The Reserve Bank of India (RBI) in its annual report released the numbers behind the government's demonetisation exercise. The report revealed that 98.96 percent — or Rs 15.28 lakh crore out of the Rs 15.44 lakh crore — invalid currency notes had come back into the banking system by the end of June 2017.

The government of India banning high value currency notes on November 8 last year — a move that has come to be known as demonetisation — is truly a non-event, contrary to how the government had projected it.

Demonetisation caused India's Gross Domestic Product (GDP) growth to drop 1 percentage point (pp) to 6.1 percent in the January-March 2017 period, against the Central Statistics Office's estimate of 7.1 percent.

Nobel Laureate Amartya Sen might have had an inkling of that. After the note ban exercise, he had told India Today in an interview: "It is a gigantic mistake, both in terms of its objective of dealing with corruption as well as the objective of one rapid jump of getting into a cashless economy."

Even former vice-president and chief economist of the World Bank Kaushik Basu had said demonetisation's effect would be disastrous. "Demonetisation was poorly designed, with scant attention paid to the laws of the market, and it is likely to fail," he had said.

However, while briefing the press on demonetisation data, Finance Minister Arun Jaitley defended the move, saying the impact of the note cancellation move had been "extremely positive" in multiple areas. Accusing the Opposition of creating confusion that demonetisation was solely to curb black money, Jaitley clarified that the objective of the massive exercise hadn't been confiscation.

"The real objects of demonetisation were formalisation (of the economy), attack on black money, less-cash economy, bigger tax base, digitisation, a blow to terrorism," he told reporters on Wednesday. "We do believe that in each of these areas the effect of demonetisation has been extremely positive," he added.

The big question now is, where is the black money?

Going by data released by RBI, there can be two possibilities. One, black money that was held in the form of cash is almost negligible in the country. Or, the proportion of Rs 500 and Rs 1,000 currency notes in the form of black money has been successfully laundered back into the system, as Finance Minister Arun Jaitley suggested on Wednesday, when he said that not all the money deposited back in the banks could be "legitimate money".

The government objective to ban high value currency to hit black money could have been successful if a significant amount of cash had not come back into the system. Then the government could have argued that the unaudited cash is in the system now had no value due to demonetisation.

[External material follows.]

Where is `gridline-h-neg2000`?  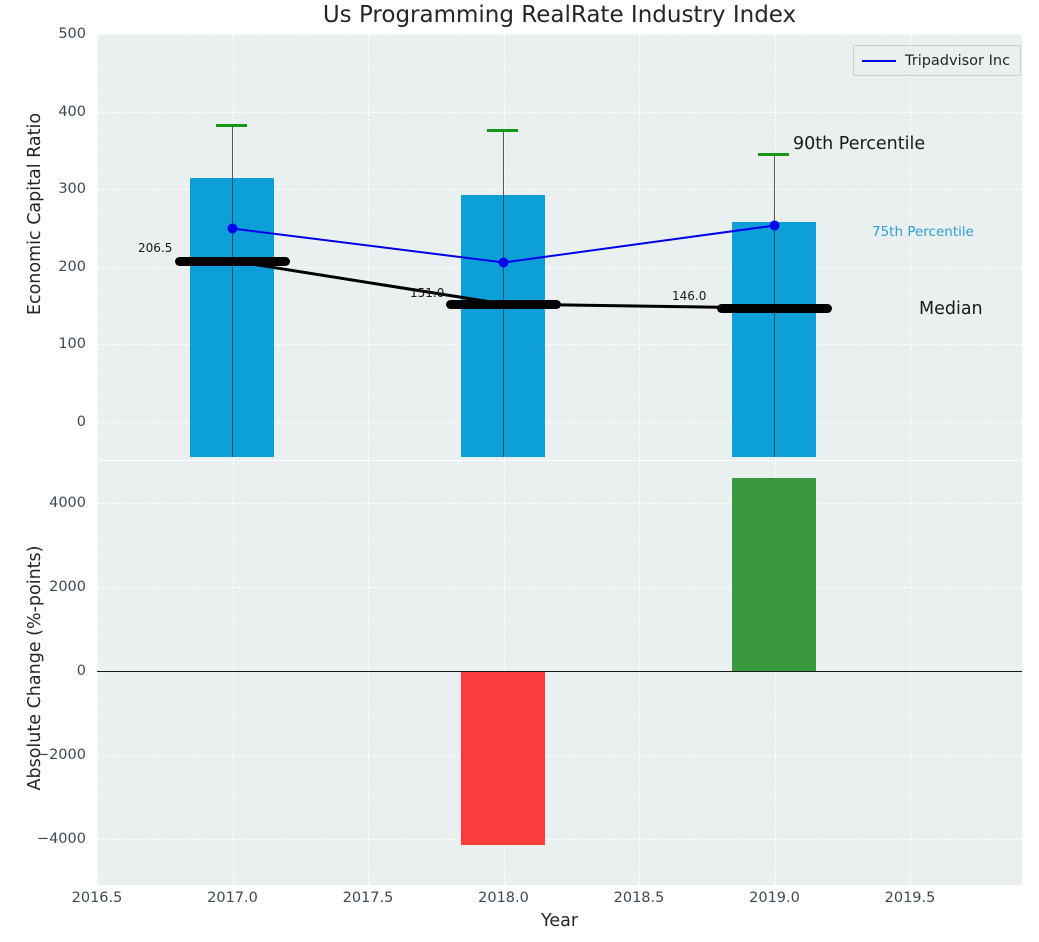 gridline-h-neg2000 is located at coordinates (560, 756).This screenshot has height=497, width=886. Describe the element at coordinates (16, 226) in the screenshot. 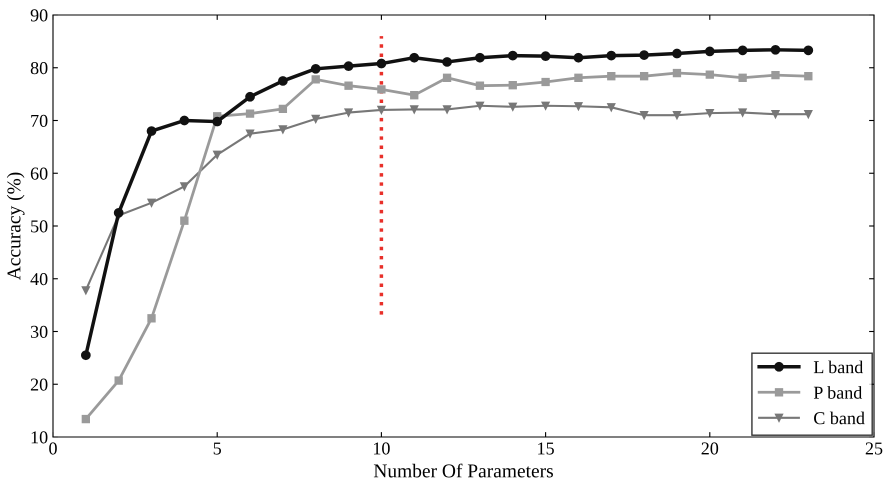

I see `y-axis-title: Accuracy (%)` at that location.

Speaking on demonetisation on November 14, Prime Minister Narendra Modi said: "I have asked the country for just 50 days. If after December 30 there are shortcomings in my work or there are mistakes or a bad intention found in my work, I will be prepared for the punishment that the country decides for me."

Watch his speech here: 

After RBI released the demonetisation data, former finance minister P Chidambaram lashed out at the government, saying 1 percent of demonetised notes not coming back to the central bank was a "shame on RBI".

He also posed a question before the Modi government in a tweet: "99% notes legally exchanged! Was demonetisation a scheme designed to convert black money into white? [sic]"

RBI being the central bank of India could have prevented the note ban exercise. But it did not, and in this process every citizens of the country — rich or poor, rural or urban — was affected.

The question that pops up here is, was it worth it? Given the number of jobs lost, the number of small businesses that vanished, the number of farmers who did not have cash to buy seeds in sowing season, was demonetisation worth it?

Politically, Modi is a winner as he successfully sold the idea that demonetisation was aimed to blow lid off the wealthy who hoard black money. With the cleaning-up campaign, the BJP stormed into the country's heartland and won the Uttar Pradesh Assembly polls hands down in February this year. But demonetisation is a policy failure, which forced common people and economy to suffer.